Gleich nach ihrem Amtsantritt auf sie zugekommen ist das KAGes-Management, mit dem sie seither in engem Kontakt steht. „Da gab es schon auch kritische Themen“, gibt sie zu. „Aber es ist immer gelungen, wertschätzend und lösungsorientiert miteinander zu kommunizieren.“ Auf die Frage, ob sie durch einen sanften Umgang mit den Krankenanstalten-Vertretern nicht Angst habe, für die Patientenschaft an Profil zu verlieren, bleibt Wlattnig gelassen: „Das heißt ja nicht, dass ich lockerlasse. Aber man erreicht nur etwas, wenn die Gesprächsbasis gut ist.
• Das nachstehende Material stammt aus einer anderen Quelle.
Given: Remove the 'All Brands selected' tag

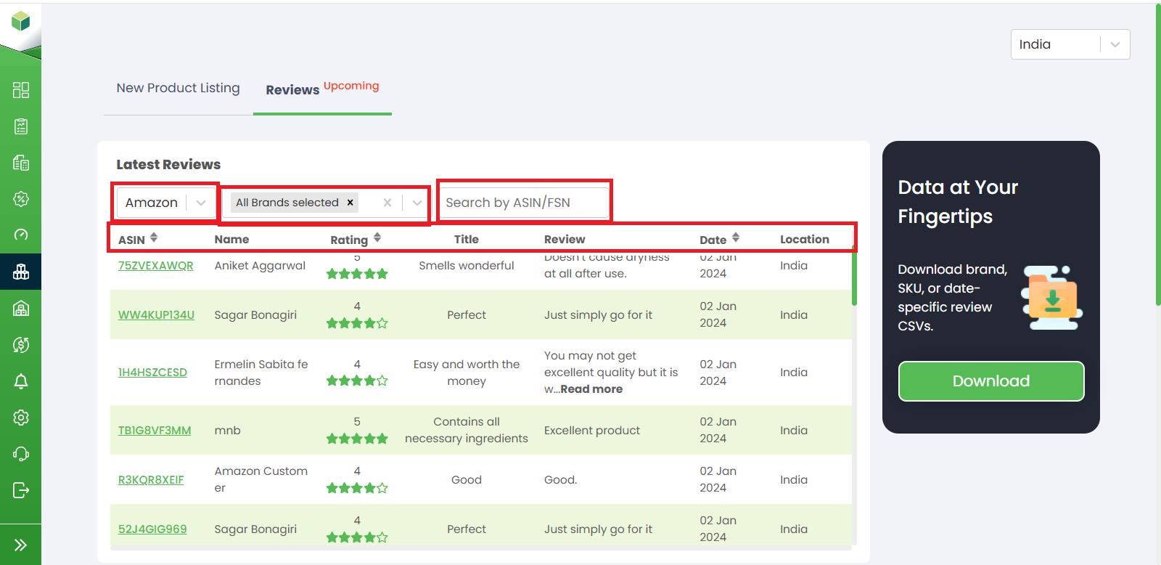Looking at the screenshot, I should [350, 203].
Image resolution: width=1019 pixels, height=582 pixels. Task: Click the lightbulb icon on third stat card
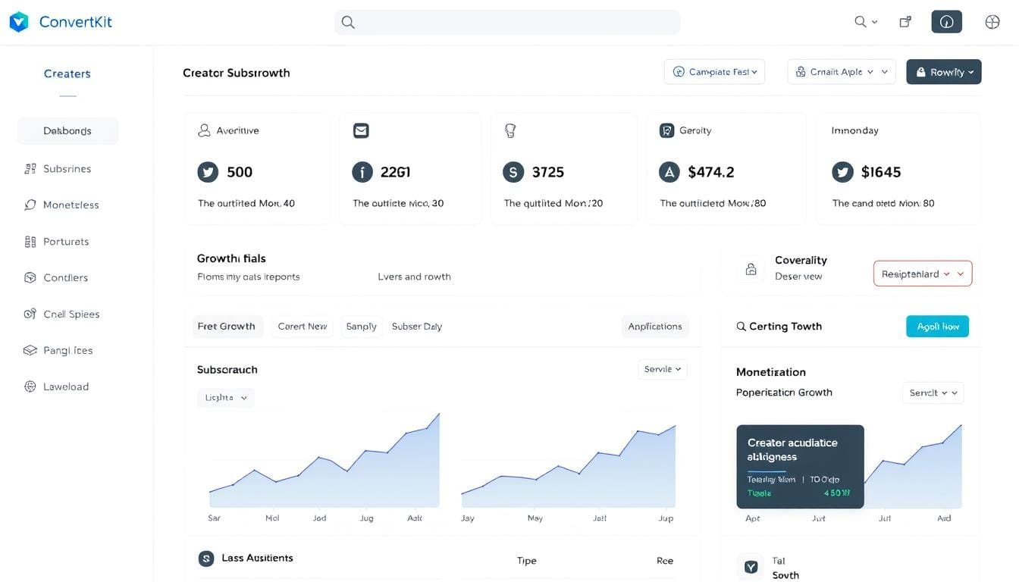pos(510,131)
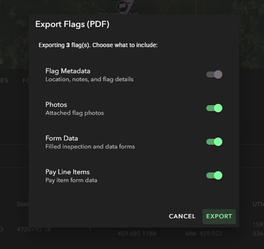Screen dimensions: 264x249
Task: Click the green EXPORT button
Action: tap(219, 216)
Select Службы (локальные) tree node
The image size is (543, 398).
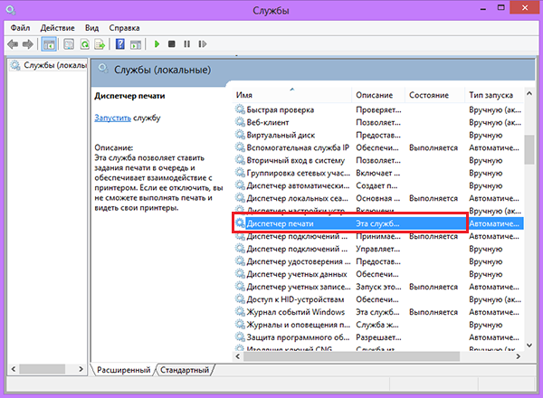pyautogui.click(x=47, y=65)
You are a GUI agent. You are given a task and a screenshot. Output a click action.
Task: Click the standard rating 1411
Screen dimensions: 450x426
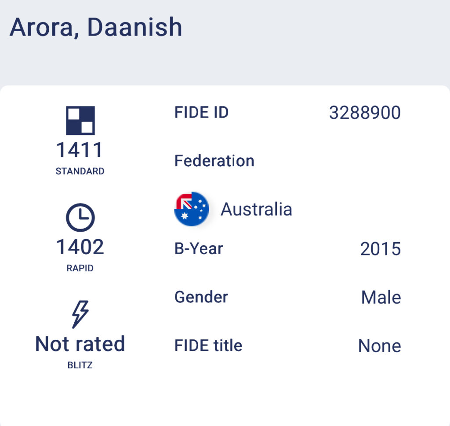(80, 150)

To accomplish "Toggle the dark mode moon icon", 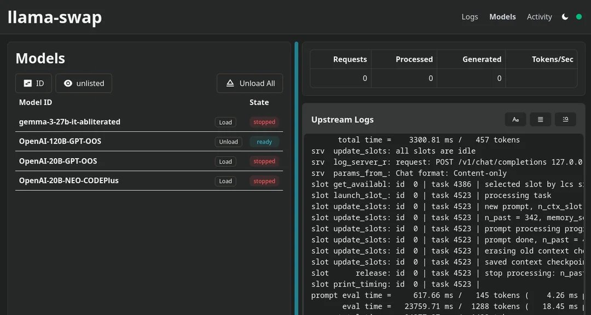I will (565, 17).
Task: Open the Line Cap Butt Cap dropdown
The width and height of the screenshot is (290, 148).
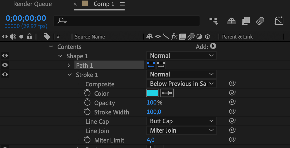Action: pos(181,121)
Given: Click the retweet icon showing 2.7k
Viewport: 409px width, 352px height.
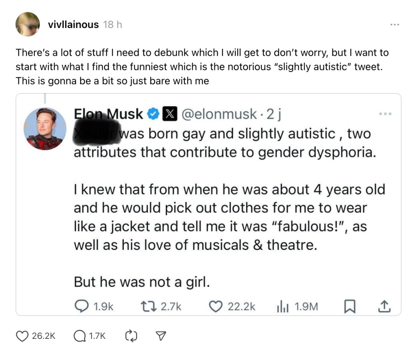Looking at the screenshot, I should click(x=149, y=306).

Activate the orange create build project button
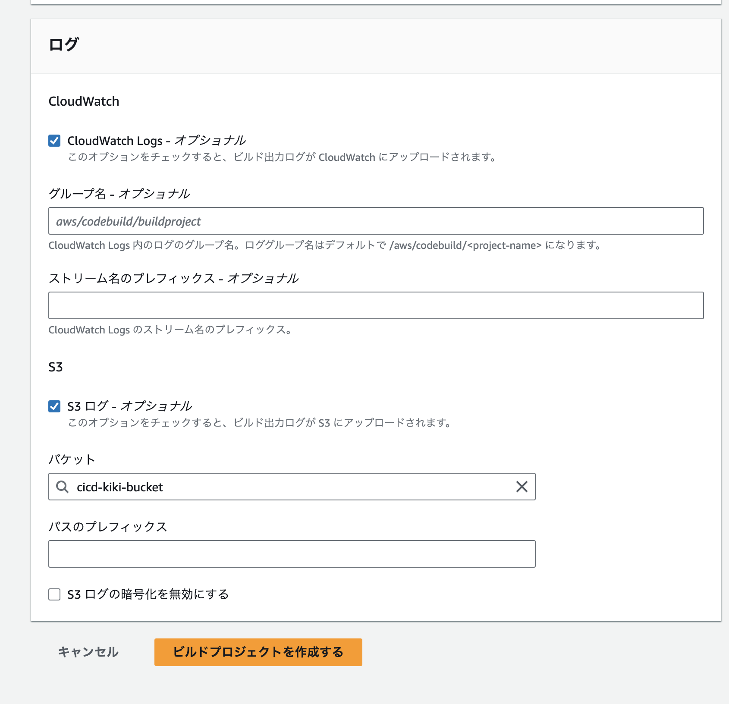coord(258,653)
Ein permanenter Kampfmodus gegen eine Institution bringt nichts.“

Substrat der Beschwerde

Auch den Umgang mit jenen Menschen, die sich an die PPO wenden, gestaltet sie sehr geradlinig. Immerhin erreichen die PPO zahlreiche Anfragen – allein im Jahr 2019 waren es bis zum Stichtag 12.12. insgesamt rund 1900. „Natürlich dürfen die Menschen auch ihren Kummer hier deponieren, aber es ist wichtig, das Substrat der Beschwerde herauszuarbeiten. Oft ist dann mit einer guten Erklärung auch der Fall erledigt.“

Eher wenige Anfragen erreichen die PPO aus dem niedergelassenen Bereich, da sind die Zahlen (die Wlattnig nicht explizit nennen möchte) über Jahre konstant. „Sind die Menschen mit dem niedergelassenen Arzt unzufrieden, gehen sie einfach nicht mehr hin. Möglicherweise wird das im Primärversorgungszentrum anders.“ Trotzdem sieht sie eine absolute Notwendigkeit in der Errichtung von PVZ und Fachärztezentren. „Es wird ein Umdenken in der Bevölkerung geben müssen, wir müssen das gewohnte Terrain verlassen. Es hilft nichts, wenn wir die Ärzte fürs Land nicht mehr finden.“

Immer einen Schritt

„Eigentlich sollte ich den Erfolg meiner Arbeit darin sehen, dass sich die Anzahl der Beschwerden drastisch reduziert. So lernt man es zumindest in der Führungskräfteausbildung. Kleine Erfolge werde ich darin sehen, dass die PPO noch bekannter sein wird und noch deutlicher als Rechtsschutzorganisation verankert, aber auch wenn wir zeitnah Lösungen finden.“ Langfristig – also nach ihrer (ersten) Funktionsperiode von fünf Jahren – möchte Wlattnig eine veränderte Zielrichtung im Pflegebereich sehen, wo Experten und Betroffene gemeinsam planen und die ambulante Betreuung deutlich ausgebaut wird. Die PVZ sollen sich gut etablieren und es möge (auch dadurch) ein Regulativ gefunden werden, um die Patientenströme von den Ambulanzen wegzulenken.

„Immer einen Schritt weiter kommen in Richtung Lösung“, lautet ihr Arbeitsmotto. In manchen Bereichen wird es viele Schritte brauchen.

Michaela Wlattnig wurde 1963 in Feldbach geboren und wuchs im Südburgenland auf. Zum Studium der Rechtswissenschaften kam sie nach Graz. Von 1994 bis 2015 war sie als Juristin im VertretungsNetz Patientenanwaltschaft tätig, als parteiliche Vertretung von zwangsweise untergebrachten psychisch Erkrankten und als Rechtsberaterin im offenen Stationsbetrieb – vorwiegend im heutigen LKH Graz II, Standort Süd. Interimistisch leitete sie zeitweise die Patientenanwaltschaft für Steiermark, Kärnten und Osttirol. Im Jahr 2015 wechselte sie zu pro mente Steiermark, wo sie die Forensik und die sozialpsychiatrischen Tagesstrukturen geleitet hat, bis sie mit Mitte September 2019 von der Landesregierung zur steirischen PatientInnen- und Pflegeombudsfrau bestellt wurde. Im juristischen wie medizinischen Bereich hat sie zahlreiche Fortbildungen absolviert, ebenso eine Ausbildung für Führungskräfte. Ihre Freizeit verbringt sie mit der Familie und beim Lesen, ist aber auch fußballaffin. Und zeigt einen deutlichen Zug zum Tor.